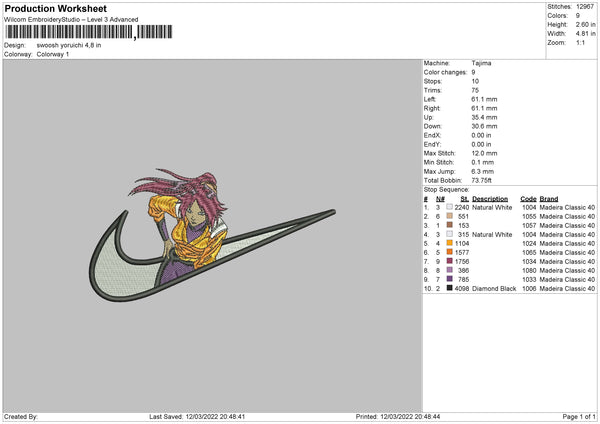Select the magenta swatch with 1756 stitches
The height and width of the screenshot is (424, 600).
(x=449, y=261)
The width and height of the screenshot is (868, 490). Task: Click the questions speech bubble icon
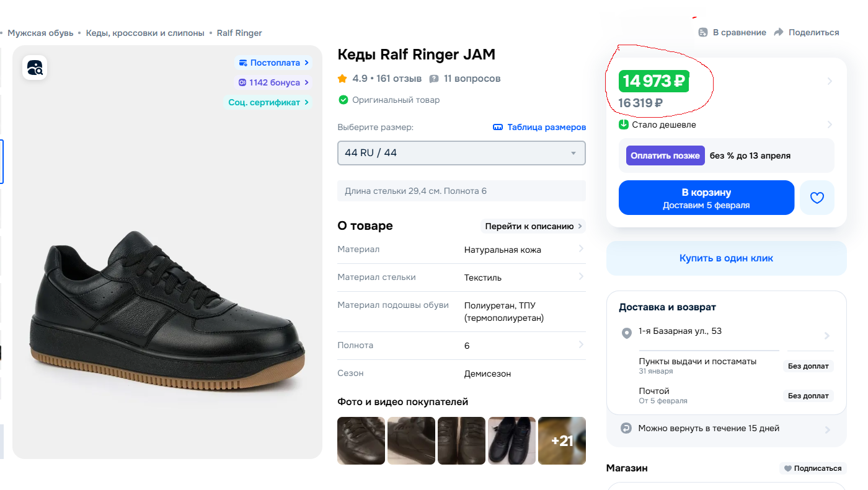pos(434,79)
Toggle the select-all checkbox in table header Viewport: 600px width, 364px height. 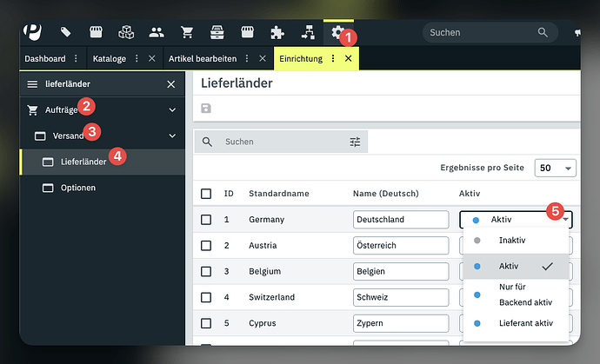pos(206,193)
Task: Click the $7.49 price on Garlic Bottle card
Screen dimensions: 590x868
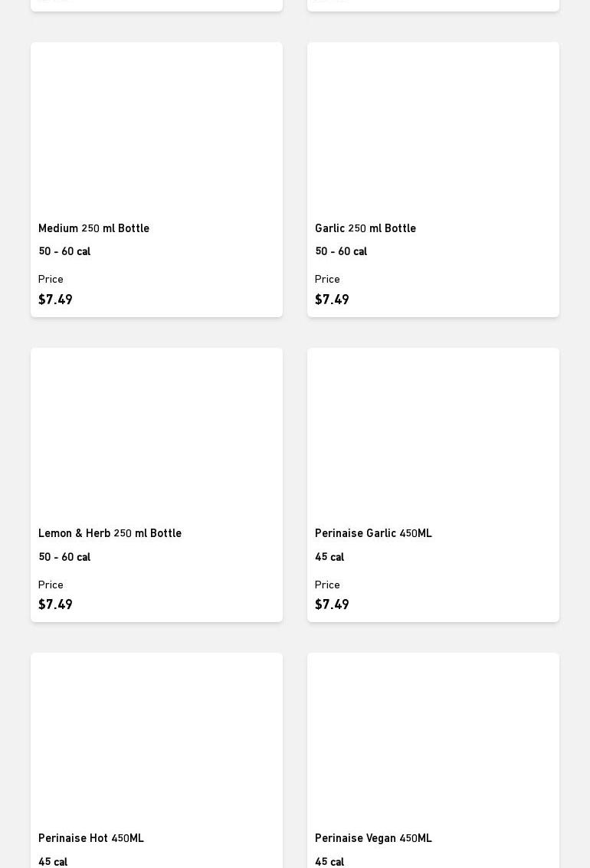Action: 332,300
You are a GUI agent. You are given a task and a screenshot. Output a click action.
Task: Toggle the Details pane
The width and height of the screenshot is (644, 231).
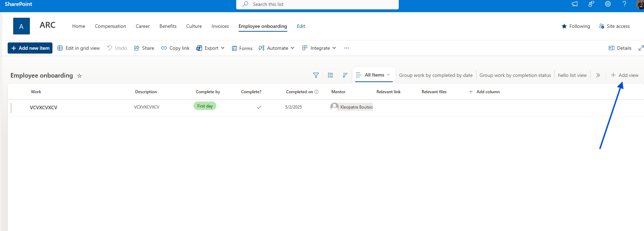620,48
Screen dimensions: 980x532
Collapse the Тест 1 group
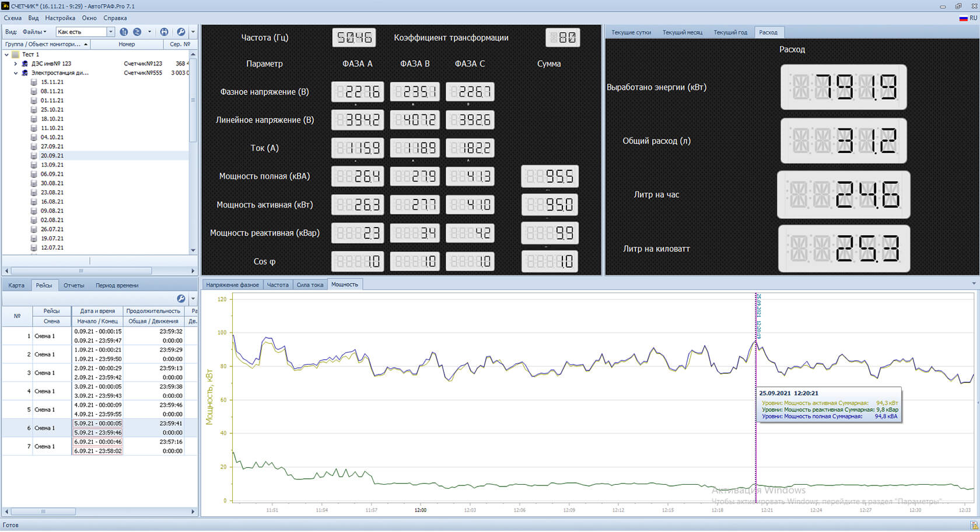(7, 54)
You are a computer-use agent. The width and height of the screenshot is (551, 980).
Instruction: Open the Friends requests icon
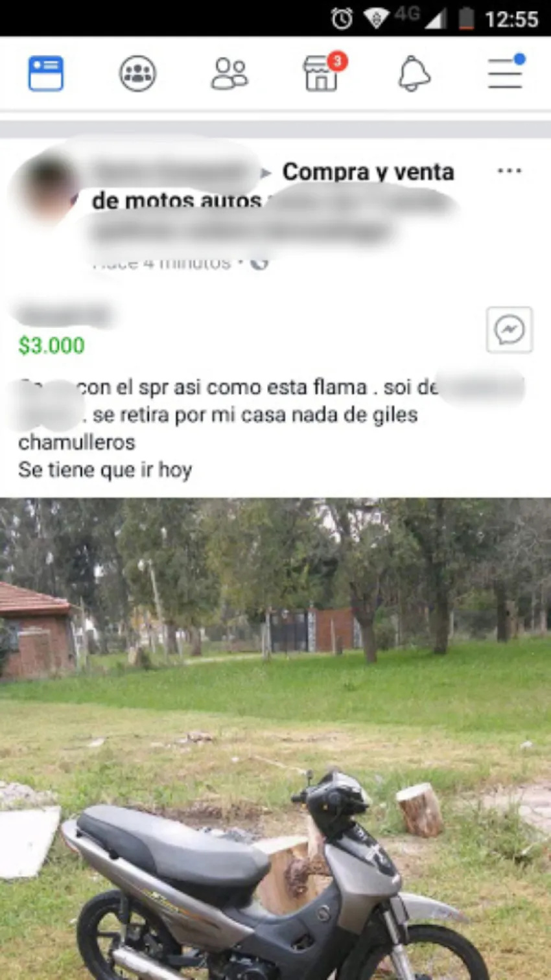pyautogui.click(x=229, y=73)
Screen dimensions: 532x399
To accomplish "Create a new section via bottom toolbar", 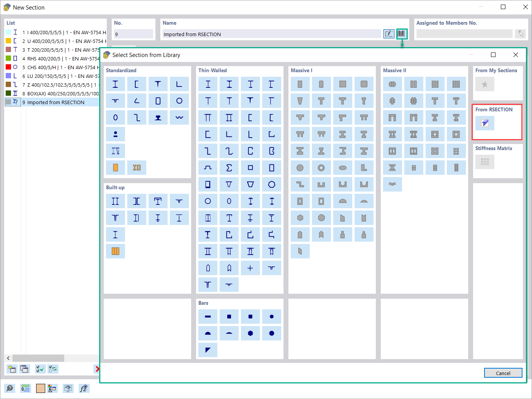I will [x=12, y=369].
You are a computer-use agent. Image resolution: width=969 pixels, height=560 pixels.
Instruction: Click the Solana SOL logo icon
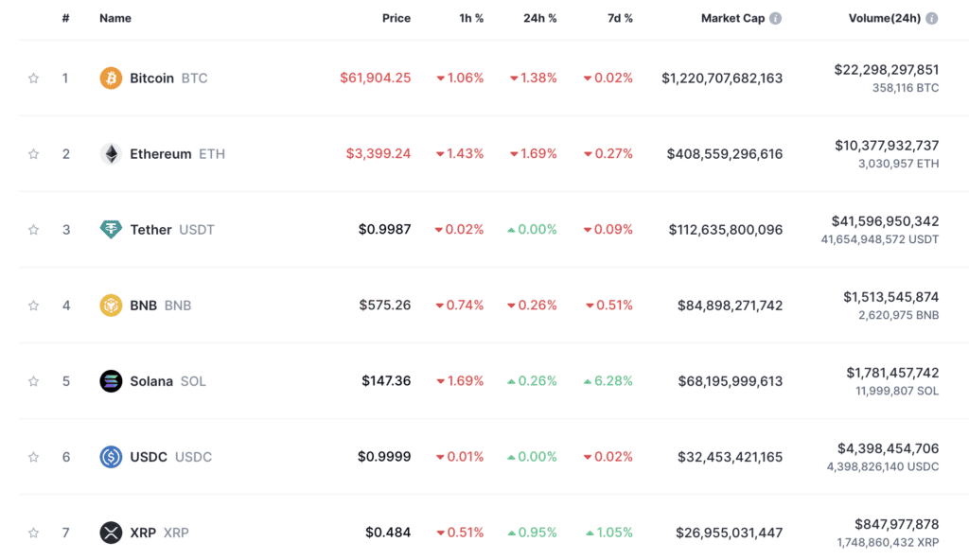point(113,380)
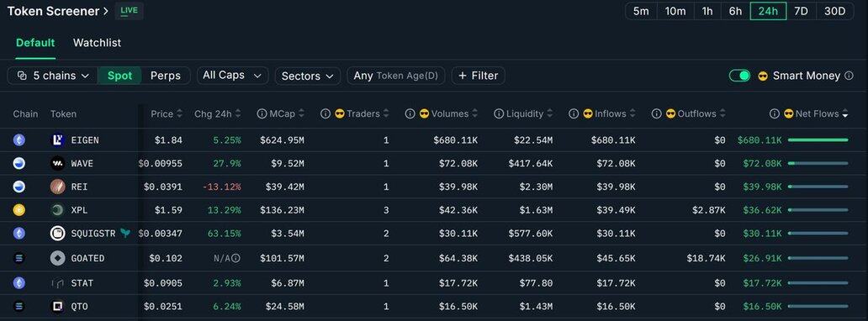Toggle the Smart Money switch off

[x=739, y=76]
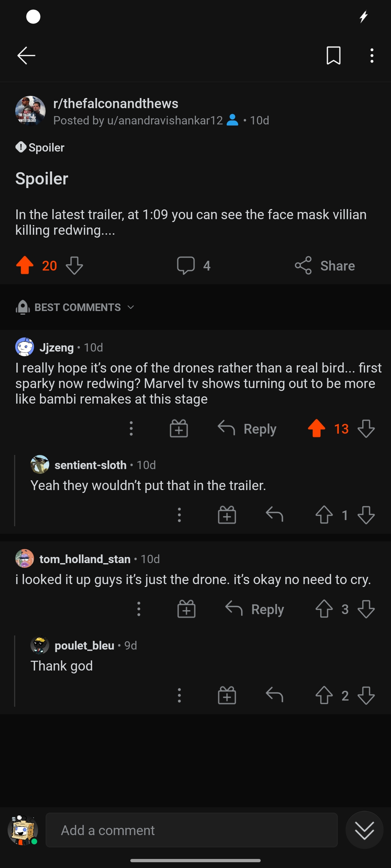This screenshot has height=868, width=391.
Task: Go back using the arrow icon
Action: 26,56
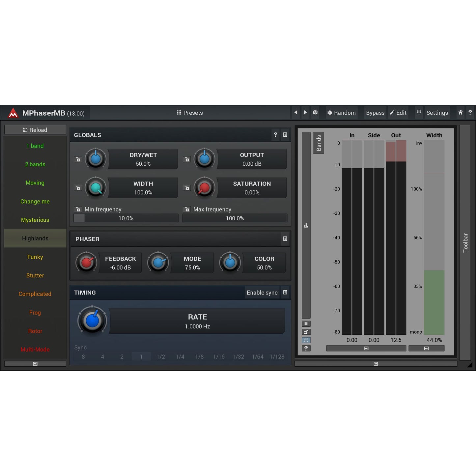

> [PROBLEM REQUIREMENTS] Copy the items word for word, beginning at the line that contains "You are a computer-use agent. Image" and continuing through the end of the items, with both ends included. Leave the pictures out of your copy.

> [EXPECTED ANSWER]
You are a computer-use agent. Image resolution: width=969 pixels, height=560 pixels.
Instruction: Click the Solana SOL logo icon
point(113,380)
Toggle the Smart Money switch off

[x=739, y=76]
This screenshot has height=868, width=391.
Task: Go back using the arrow icon
Action: 26,56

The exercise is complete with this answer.